* What needs to be done *
Set down all the entries again, word for word.

* Data for analysis *
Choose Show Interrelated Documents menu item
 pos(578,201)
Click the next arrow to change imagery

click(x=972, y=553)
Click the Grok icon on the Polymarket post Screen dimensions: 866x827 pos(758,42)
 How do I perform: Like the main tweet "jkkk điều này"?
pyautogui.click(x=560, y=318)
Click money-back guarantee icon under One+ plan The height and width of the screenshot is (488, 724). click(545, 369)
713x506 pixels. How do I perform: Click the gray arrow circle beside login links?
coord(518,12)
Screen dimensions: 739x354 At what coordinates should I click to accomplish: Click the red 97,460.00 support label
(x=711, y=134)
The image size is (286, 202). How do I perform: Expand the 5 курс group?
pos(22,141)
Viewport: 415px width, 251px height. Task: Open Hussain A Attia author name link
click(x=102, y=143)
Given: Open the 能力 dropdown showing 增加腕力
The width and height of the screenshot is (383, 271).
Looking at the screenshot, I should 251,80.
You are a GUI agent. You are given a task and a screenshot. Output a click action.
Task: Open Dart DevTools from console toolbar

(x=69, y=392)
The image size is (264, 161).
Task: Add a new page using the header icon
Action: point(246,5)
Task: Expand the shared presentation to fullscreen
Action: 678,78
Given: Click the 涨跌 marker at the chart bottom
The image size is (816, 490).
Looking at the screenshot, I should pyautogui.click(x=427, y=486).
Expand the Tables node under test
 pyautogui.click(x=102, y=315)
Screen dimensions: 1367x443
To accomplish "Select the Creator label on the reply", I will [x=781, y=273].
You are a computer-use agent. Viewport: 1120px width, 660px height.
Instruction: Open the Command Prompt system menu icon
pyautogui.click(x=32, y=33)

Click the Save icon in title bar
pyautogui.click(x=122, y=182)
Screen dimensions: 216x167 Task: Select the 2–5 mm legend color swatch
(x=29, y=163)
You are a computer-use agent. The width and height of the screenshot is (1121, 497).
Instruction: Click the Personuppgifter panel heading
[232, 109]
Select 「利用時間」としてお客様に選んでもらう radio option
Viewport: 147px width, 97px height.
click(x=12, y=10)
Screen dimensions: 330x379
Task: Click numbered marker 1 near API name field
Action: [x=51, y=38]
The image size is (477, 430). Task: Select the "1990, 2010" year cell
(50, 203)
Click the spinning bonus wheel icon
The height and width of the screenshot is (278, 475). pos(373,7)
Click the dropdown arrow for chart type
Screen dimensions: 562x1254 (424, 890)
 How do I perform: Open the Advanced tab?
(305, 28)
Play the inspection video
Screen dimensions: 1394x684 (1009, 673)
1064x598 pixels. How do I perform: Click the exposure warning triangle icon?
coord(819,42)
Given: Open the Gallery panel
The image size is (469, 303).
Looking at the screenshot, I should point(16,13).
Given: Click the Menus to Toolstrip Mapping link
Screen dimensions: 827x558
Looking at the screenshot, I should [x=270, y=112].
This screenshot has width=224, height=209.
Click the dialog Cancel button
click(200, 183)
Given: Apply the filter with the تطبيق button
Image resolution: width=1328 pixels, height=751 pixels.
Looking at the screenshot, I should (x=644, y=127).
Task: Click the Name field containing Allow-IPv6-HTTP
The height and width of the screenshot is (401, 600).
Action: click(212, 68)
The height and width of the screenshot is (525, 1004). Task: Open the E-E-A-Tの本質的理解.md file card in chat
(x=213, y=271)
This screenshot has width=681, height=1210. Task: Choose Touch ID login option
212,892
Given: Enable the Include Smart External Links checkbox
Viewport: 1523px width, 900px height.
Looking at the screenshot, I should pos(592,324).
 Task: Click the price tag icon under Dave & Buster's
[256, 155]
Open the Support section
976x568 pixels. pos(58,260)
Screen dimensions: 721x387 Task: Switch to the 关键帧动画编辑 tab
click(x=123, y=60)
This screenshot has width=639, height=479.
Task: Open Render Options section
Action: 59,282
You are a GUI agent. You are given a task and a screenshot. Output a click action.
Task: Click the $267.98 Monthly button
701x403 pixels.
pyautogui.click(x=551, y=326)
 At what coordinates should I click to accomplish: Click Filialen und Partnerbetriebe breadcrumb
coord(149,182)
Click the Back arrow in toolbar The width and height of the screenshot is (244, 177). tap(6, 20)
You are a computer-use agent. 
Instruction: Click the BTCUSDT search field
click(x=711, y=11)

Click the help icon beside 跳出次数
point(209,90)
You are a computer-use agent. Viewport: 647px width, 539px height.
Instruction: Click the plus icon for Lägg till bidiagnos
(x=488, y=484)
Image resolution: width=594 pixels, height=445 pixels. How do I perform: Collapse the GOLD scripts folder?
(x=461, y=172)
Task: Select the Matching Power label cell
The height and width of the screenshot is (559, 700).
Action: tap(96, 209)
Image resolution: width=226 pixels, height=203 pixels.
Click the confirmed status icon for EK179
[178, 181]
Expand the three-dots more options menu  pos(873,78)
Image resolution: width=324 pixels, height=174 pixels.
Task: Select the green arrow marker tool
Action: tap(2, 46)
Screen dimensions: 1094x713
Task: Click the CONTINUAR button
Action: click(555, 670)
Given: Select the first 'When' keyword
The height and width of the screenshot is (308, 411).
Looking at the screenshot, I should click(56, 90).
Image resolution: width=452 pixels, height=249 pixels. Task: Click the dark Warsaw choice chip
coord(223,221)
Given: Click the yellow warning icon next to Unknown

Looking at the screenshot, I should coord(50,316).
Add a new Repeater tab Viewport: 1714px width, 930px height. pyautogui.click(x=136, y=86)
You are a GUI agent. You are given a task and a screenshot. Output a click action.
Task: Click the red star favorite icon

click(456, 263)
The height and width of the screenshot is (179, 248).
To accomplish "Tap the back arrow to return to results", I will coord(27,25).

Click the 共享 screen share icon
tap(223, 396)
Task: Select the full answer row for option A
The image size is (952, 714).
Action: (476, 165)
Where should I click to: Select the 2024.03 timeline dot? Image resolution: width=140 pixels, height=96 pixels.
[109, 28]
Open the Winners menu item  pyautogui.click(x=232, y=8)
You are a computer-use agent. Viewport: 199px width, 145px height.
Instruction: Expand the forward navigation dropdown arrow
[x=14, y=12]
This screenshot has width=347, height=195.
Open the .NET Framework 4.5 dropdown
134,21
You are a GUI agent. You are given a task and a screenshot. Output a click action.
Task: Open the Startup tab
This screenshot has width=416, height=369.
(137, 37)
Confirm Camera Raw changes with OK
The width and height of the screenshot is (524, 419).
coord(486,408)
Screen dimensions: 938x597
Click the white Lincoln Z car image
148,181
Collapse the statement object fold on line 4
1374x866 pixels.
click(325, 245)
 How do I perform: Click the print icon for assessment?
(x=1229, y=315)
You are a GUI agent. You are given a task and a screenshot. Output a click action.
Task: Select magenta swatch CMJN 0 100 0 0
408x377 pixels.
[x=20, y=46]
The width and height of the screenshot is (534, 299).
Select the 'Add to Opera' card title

* Expected output *
Choose Show Interrelated Documents menu item
 pos(578,201)
Click the next arrow to change imagery

click(x=972, y=553)
Click the Grok icon on the Polymarket post Screen dimensions: 866x827 pos(758,42)
 How do I perform: Like the main tweet "jkkk điều này"?
pyautogui.click(x=560, y=318)
Click money-back guarantee icon under One+ plan The height and width of the screenshot is (488, 724). click(545, 369)
713x506 pixels. How do I perform: Click the gray arrow circle beside login links?
coord(518,12)
Screen dimensions: 739x354 At what coordinates should I click to accomplish: Click the red 97,460.00 support label
(x=711, y=134)
The image size is (286, 202). How do I perform: Expand the 5 курс group?
pos(22,141)
Viewport: 415px width, 251px height. Task: Open Hussain A Attia author name link
click(x=102, y=143)
Given: Open the 能力 dropdown showing 增加腕力
The width and height of the screenshot is (383, 271).
Looking at the screenshot, I should 251,80.
You are a GUI agent. You are given a task and a screenshot. Output a click action.
Task: Open Dart DevTools from console toolbar

(x=69, y=392)
The image size is (264, 161).
Task: Add a new page using the header icon
Action: point(246,5)
Task: Expand the shared presentation to fullscreen
Action: 678,78
Given: Click the 涨跌 marker at the chart bottom
The image size is (816, 490).
Looking at the screenshot, I should pyautogui.click(x=427, y=486).
Expand the Tables node under test
 pyautogui.click(x=102, y=315)
Screen dimensions: 1367x443
To accomplish "Select the Creator label on the reply", I will [x=781, y=273].
You are a computer-use agent. Viewport: 1120px width, 660px height.
Instruction: Open the Command Prompt system menu icon
pyautogui.click(x=32, y=33)

Click the Save icon in title bar
pyautogui.click(x=122, y=182)
Screen dimensions: 216x167 Task: Select the 2–5 mm legend color swatch
(x=29, y=163)
You are a computer-use agent. The width and height of the screenshot is (1121, 497).
Instruction: Click the Personuppgifter panel heading
[232, 109]
Select 「利用時間」としてお客様に選んでもらう radio option
Viewport: 147px width, 97px height.
click(x=12, y=10)
Screen dimensions: 330x379
Task: Click numbered marker 1 near API name field
Action: [x=51, y=38]
The image size is (477, 430). Task: Select the "1990, 2010" year cell
(50, 203)
Click the spinning bonus wheel icon
The height and width of the screenshot is (278, 475). pos(373,7)
Click the dropdown arrow for chart type
Screen dimensions: 562x1254 (424, 890)
 How do I perform: Open the Advanced tab?
(305, 28)
Play the inspection video
Screen dimensions: 1394x684 (1009, 673)
1064x598 pixels. How do I perform: Click the exposure warning triangle icon?
coord(819,42)
Given: Open the Gallery panel
The image size is (469, 303).
Looking at the screenshot, I should point(16,13).
Given: Click the Menus to Toolstrip Mapping link
Screen dimensions: 827x558
Looking at the screenshot, I should [x=270, y=112].
This screenshot has width=224, height=209.
Click the dialog Cancel button
click(200, 183)
Given: Apply the filter with the تطبيق button
Image resolution: width=1328 pixels, height=751 pixels.
Looking at the screenshot, I should (x=644, y=127).
Task: Click the Name field containing Allow-IPv6-HTTP
The height and width of the screenshot is (401, 600).
Action: click(212, 68)
The height and width of the screenshot is (525, 1004). Task: Open the E-E-A-Tの本質的理解.md file card in chat
(x=213, y=271)
This screenshot has width=681, height=1210. Task: Choose Touch ID login option
212,892
Given: Enable the Include Smart External Links checkbox
Viewport: 1523px width, 900px height.
Looking at the screenshot, I should pos(592,324).
 Task: Click the price tag icon under Dave & Buster's
[256, 155]
Open the Support section
976x568 pixels. pos(58,260)
Screen dimensions: 721x387 Task: Switch to the 关键帧动画编辑 tab
click(x=123, y=60)
This screenshot has width=639, height=479.
Task: Open Render Options section
Action: 59,282
You are a GUI agent. You are given a task and a screenshot. Output a click action.
Task: Click the $267.98 Monthly button
701x403 pixels.
pyautogui.click(x=551, y=326)
 At what coordinates should I click to accomplish: Click Filialen und Partnerbetriebe breadcrumb
coord(149,182)
Click the Back arrow in toolbar The width and height of the screenshot is (244, 177). tap(6, 20)
You are a computer-use agent. 
Instruction: Click the BTCUSDT search field
click(x=711, y=11)

Click the help icon beside 跳出次数
point(209,90)
You are a computer-use agent. Viewport: 647px width, 539px height.
Instruction: Click the plus icon for Lägg till bidiagnos
(x=488, y=484)
Image resolution: width=594 pixels, height=445 pixels. How do I perform: Collapse the GOLD scripts folder?
(x=461, y=172)
Task: Select the Matching Power label cell
The height and width of the screenshot is (559, 700).
Action: tap(96, 209)
Image resolution: width=226 pixels, height=203 pixels.
Click the confirmed status icon for EK179
[178, 181]
Expand the three-dots more options menu  pos(873,78)
Image resolution: width=324 pixels, height=174 pixels.
Task: Select the green arrow marker tool
Action: tap(2, 46)
Screen dimensions: 1094x713
Task: Click the CONTINUAR button
Action: click(555, 670)
Given: Select the first 'When' keyword
The height and width of the screenshot is (308, 411).
Looking at the screenshot, I should click(56, 90).
Image resolution: width=452 pixels, height=249 pixels. Task: Click the dark Warsaw choice chip
coord(223,221)
Given: Click the yellow warning icon next to Unknown

Looking at the screenshot, I should coord(50,316).
Add a new Repeater tab Viewport: 1714px width, 930px height. pyautogui.click(x=136, y=86)
You are a GUI agent. You are given a task and a screenshot. Output a click action.
Task: Click the red star favorite icon

click(456, 263)
The height and width of the screenshot is (179, 248).
To accomplish "Tap the back arrow to return to results", I will coord(27,25).

Click the 共享 screen share icon
tap(223, 396)
Task: Select the full answer row for option A
The image size is (952, 714).
Action: (476, 165)
Where should I click to: Select the 2024.03 timeline dot? Image resolution: width=140 pixels, height=96 pixels.
[109, 28]
Open the Winners menu item  pyautogui.click(x=232, y=8)
You are a computer-use agent. Viewport: 199px width, 145px height.
Instruction: Expand the forward navigation dropdown arrow
[x=14, y=12]
This screenshot has width=347, height=195.
Open the .NET Framework 4.5 dropdown
134,21
You are a GUI agent. You are given a task and a screenshot. Output a click action.
Task: Open the Startup tab
This screenshot has width=416, height=369.
(137, 37)
Confirm Camera Raw changes with OK
The width and height of the screenshot is (524, 419).
coord(486,408)
Screen dimensions: 938x597
Click the white Lincoln Z car image
148,181
Collapse the statement object fold on line 4
1374x866 pixels.
click(325, 245)
 How do I perform: Click the print icon for assessment?
(x=1229, y=315)
You are a GUI agent. You are given a task and a screenshot. Output a click action.
Task: Select magenta swatch CMJN 0 100 0 0
408x377 pixels.
[x=20, y=46]
The width and height of the screenshot is (534, 299).
Select the 'Add to Opera' card title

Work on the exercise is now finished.